Die sieben CDU-Mitglieder von Dorfmark (3000 Einwohner) möchten zusammen mit den Freunden von der FDP mindestens einen achtbaren NPD-Menschen zu verantwortlicher Arbeit zwingen, um den SPD-Bürgermeister Wilhelm Hektor. 70. ehemals Heizer in einem Sägewerk. loszuwerden. Mit Hilfe des NPD-Kandidaten Heinz Lühmann, der in Dorfmark als Ingenieur und Baumeister tätig ist, wollen sie im Gemeinderat das Stimmenverhältnis (8 SPD, 7 Bürgerliche) umdrehen und einen eigenen Mann nach oben bringen.
Ähnlich hielt es die CDU in Eimbeckhausen (2400 Einwohner), wo sie über weit weniger Mitglieder als in Dorfmark verfügt. Der CDU-Kreisgeschäftsführer Botho Erwin Iwan aus dem niedersächsischen Springe: Die zwei sind verstorben, die wir da hatten." So mußte Iwan einen "Vertrauensmann und gut katholischen Christen" im CDU-Stützpunkt" Eimbeckhausen, einen Angestellten namens Mierau, um Einreichung einer Kandidatenliste bitten.
"In letzter Sekunde" (Iwan) unterbreitete Mierau den Vorschlag, die gemeinsame Liste von CDU, FDP. BHE und Wählergemeinschaft, der seit der letzten Gemeindewahl der Bäckermeister Christian Peter das Amt des Bürgermeisters verdankt, mit einem NPD-Kandidaten anzureichern, um die Machtübernahme der SPD zu verhindern.

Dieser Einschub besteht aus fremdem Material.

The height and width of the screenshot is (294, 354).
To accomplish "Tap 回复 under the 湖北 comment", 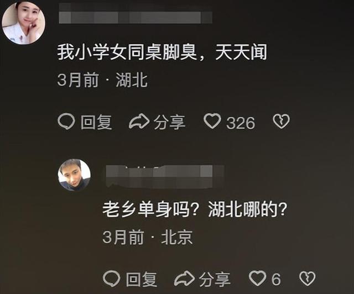I will (x=96, y=122).
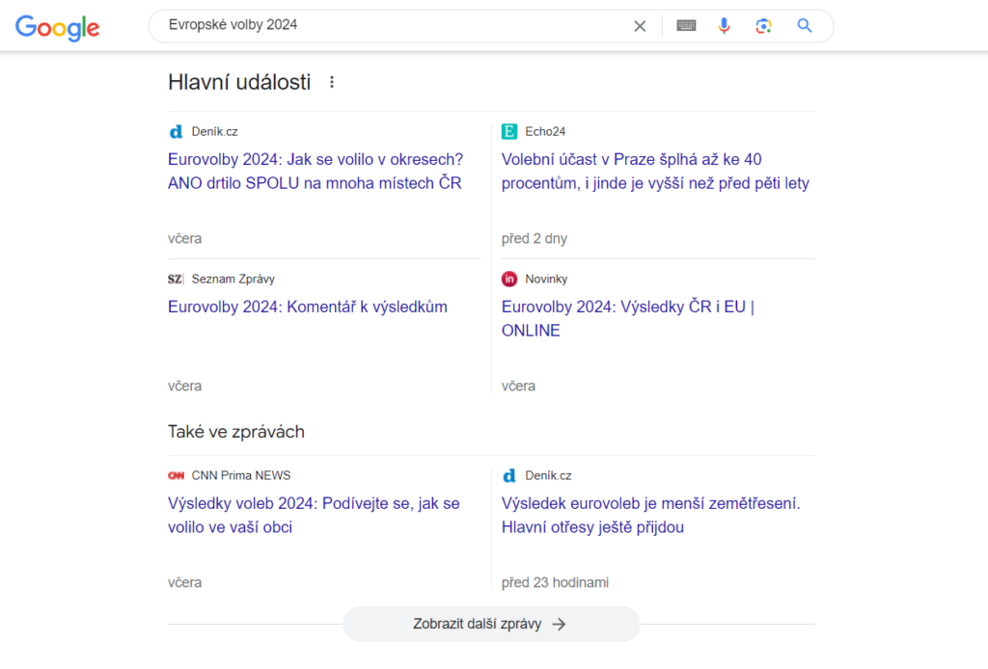Click the Seznam Zprávy SZ icon
Screen dimensions: 988x669
[176, 279]
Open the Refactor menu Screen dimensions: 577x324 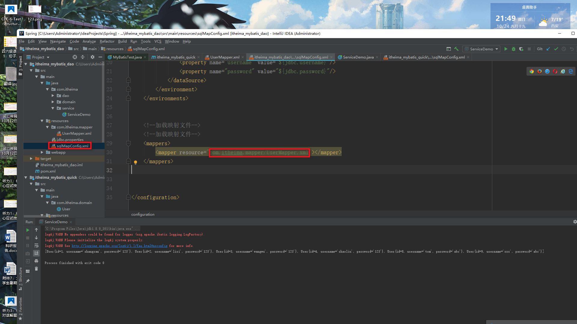pos(107,41)
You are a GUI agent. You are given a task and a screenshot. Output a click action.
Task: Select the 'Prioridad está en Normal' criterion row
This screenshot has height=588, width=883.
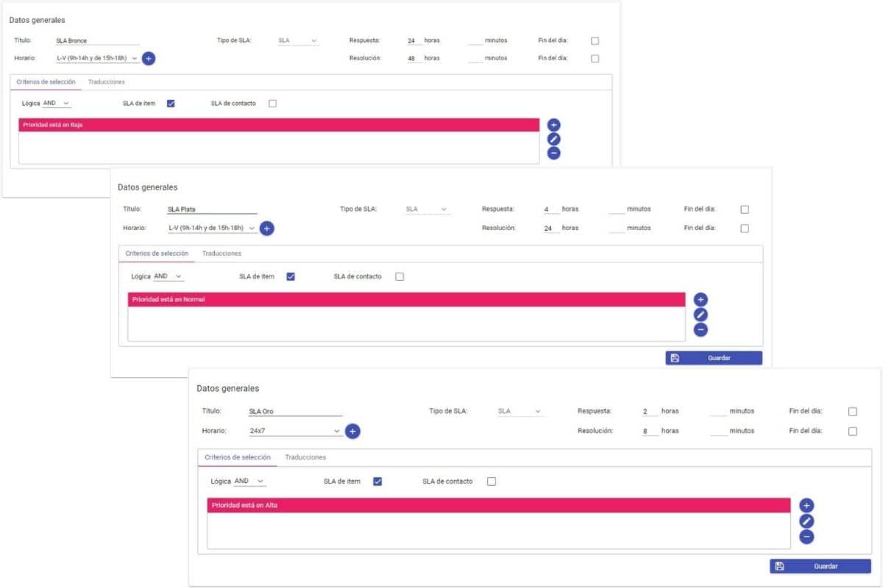click(x=406, y=300)
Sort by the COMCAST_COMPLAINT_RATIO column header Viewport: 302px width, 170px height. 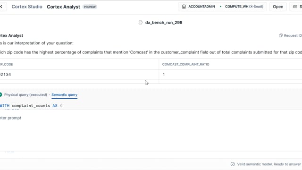[x=185, y=64]
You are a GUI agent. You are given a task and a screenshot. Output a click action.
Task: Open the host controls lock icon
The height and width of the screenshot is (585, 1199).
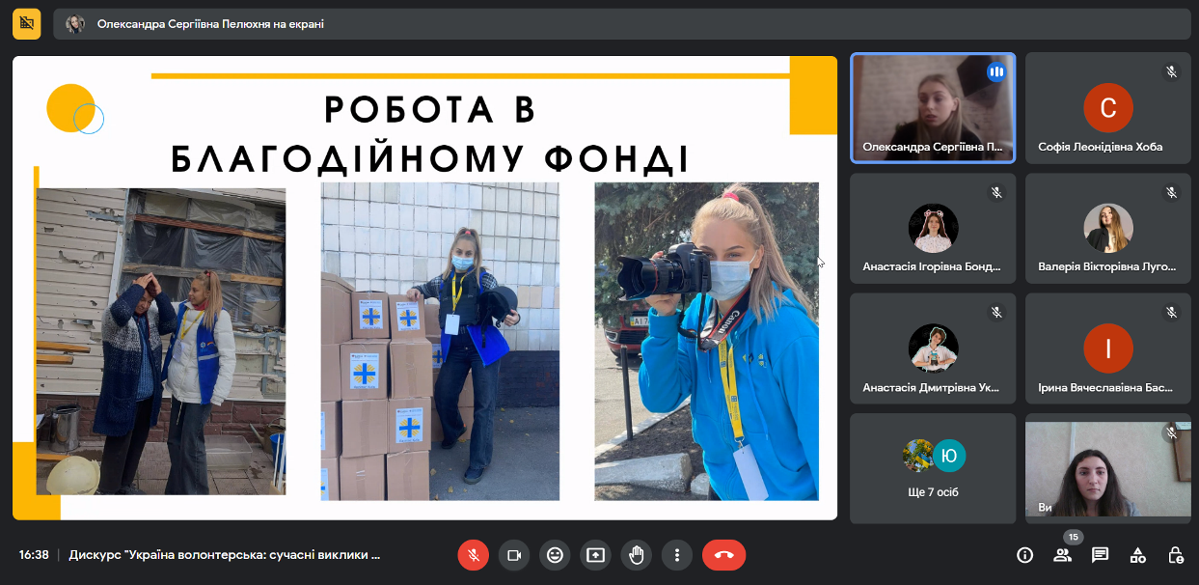(1176, 555)
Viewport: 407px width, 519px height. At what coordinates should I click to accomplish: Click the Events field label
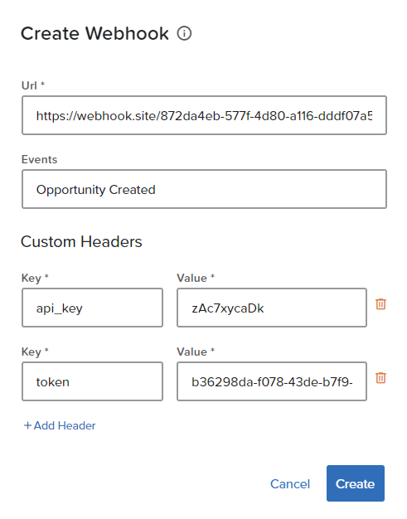point(40,159)
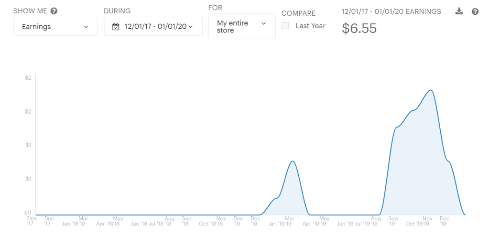Click the "Last Year" compare label

click(310, 26)
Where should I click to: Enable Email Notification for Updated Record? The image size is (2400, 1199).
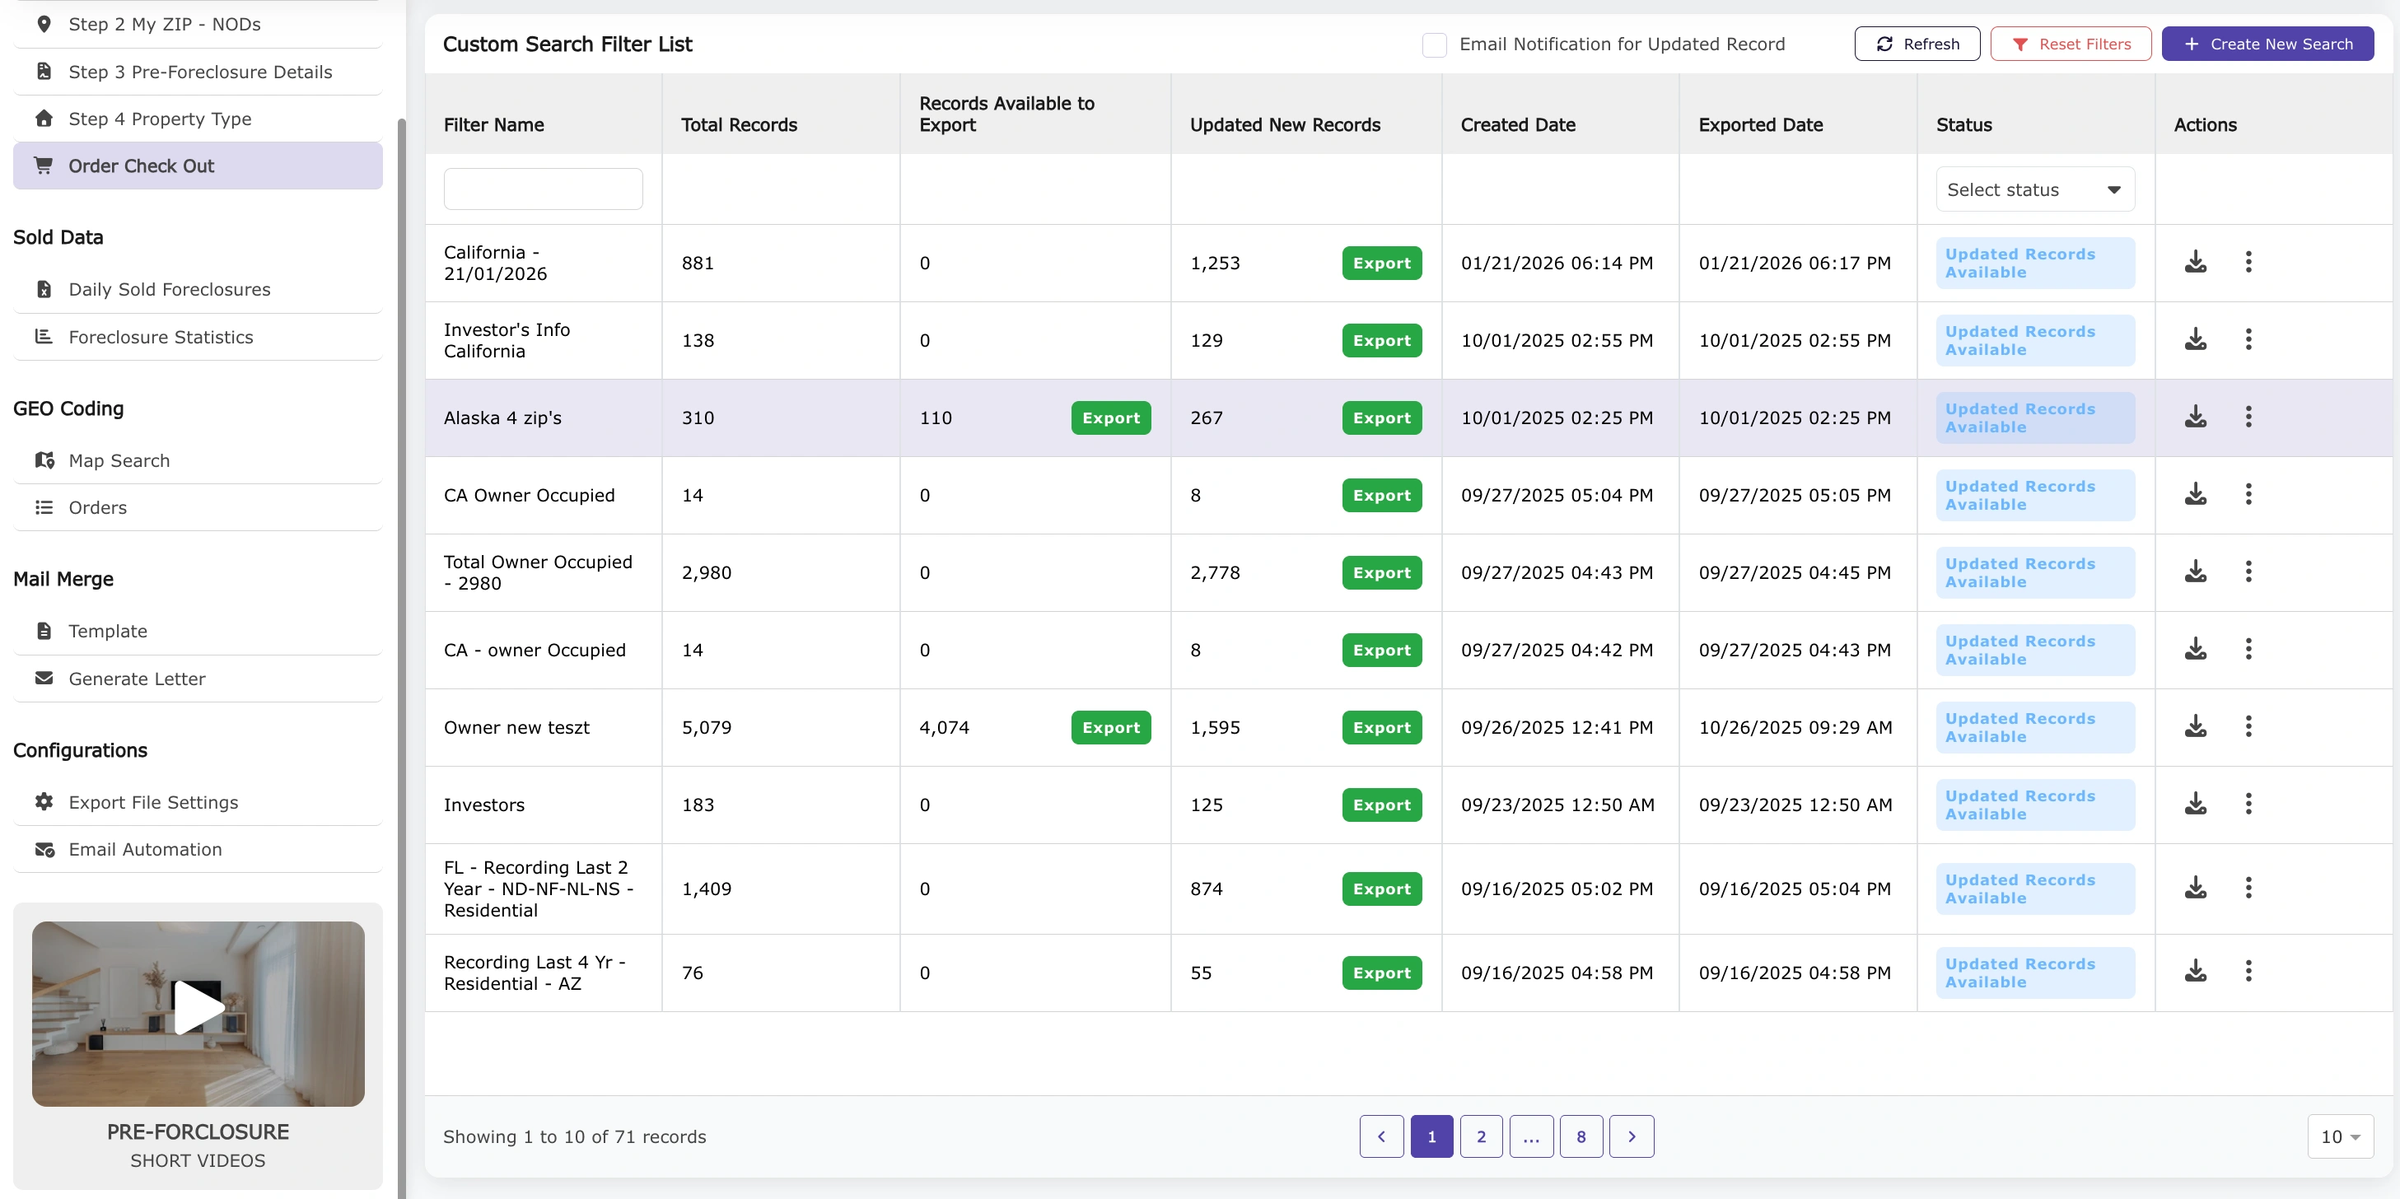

Ein aktiver Nationaldemokrat war in Eimbeckhausen allerdings auch nicht aufzutreiben, so daß sich der parteilose Gartengestalter Hans Imhoff bereit erklären mußte, für die NPD zu kandidieren. damit -- so Iwan -- "uns diese Stimmen nicht verlorengehen". Imhoff radikal: "Der Mißwirtschaft der Verwaltung muß ein Ende gemacht werden."
In der Landeshauptstadt beteuerte unterdessen Richard Langeheine, Vorsitzender des zuständigen CDU-Landesverbandes. Vize-Ministerpräsident und Kultusminister im Koalitionskabinett des Sozialdemokraten Dr. Georg Diederichs. die beiden Fälle hätten unmißverständlich nur Lokalkolorit". Regierungschef Diederichs dagegen sieht es anders. In einem Brief an den "sehr geehrten Herrn Kollegen Langeheine" klagte er, die Verbrüderung der CDU mit der NPD sei geeignet, das "Vertrauensverhältnis in unserer Koalition erheblich zu belasten". Die "Hannoversche Allgemeine Zeitung" interpretierte: "SPD droht mit Koalitionsfrage."
Diederichs zum SPIEGEL: "Die FDP kann von mir aus machen, was sie will. Mit denen habe ich keine Regierung. Mit der CDU ist das was anderes. Die müssen damit rechnen, daß wir sie in dieser Sache rücksichtslos attackieren.
Hinweisen, in Dorfmark und Eimbeckhausen sei es schließlich demokratisch zugegangen, begegnet der Regierungschef so: "Ich bin auch für die Gleichberechtigung der Frau. Deshalb lege ich mich doch aber nicht mit jeder ins Bett."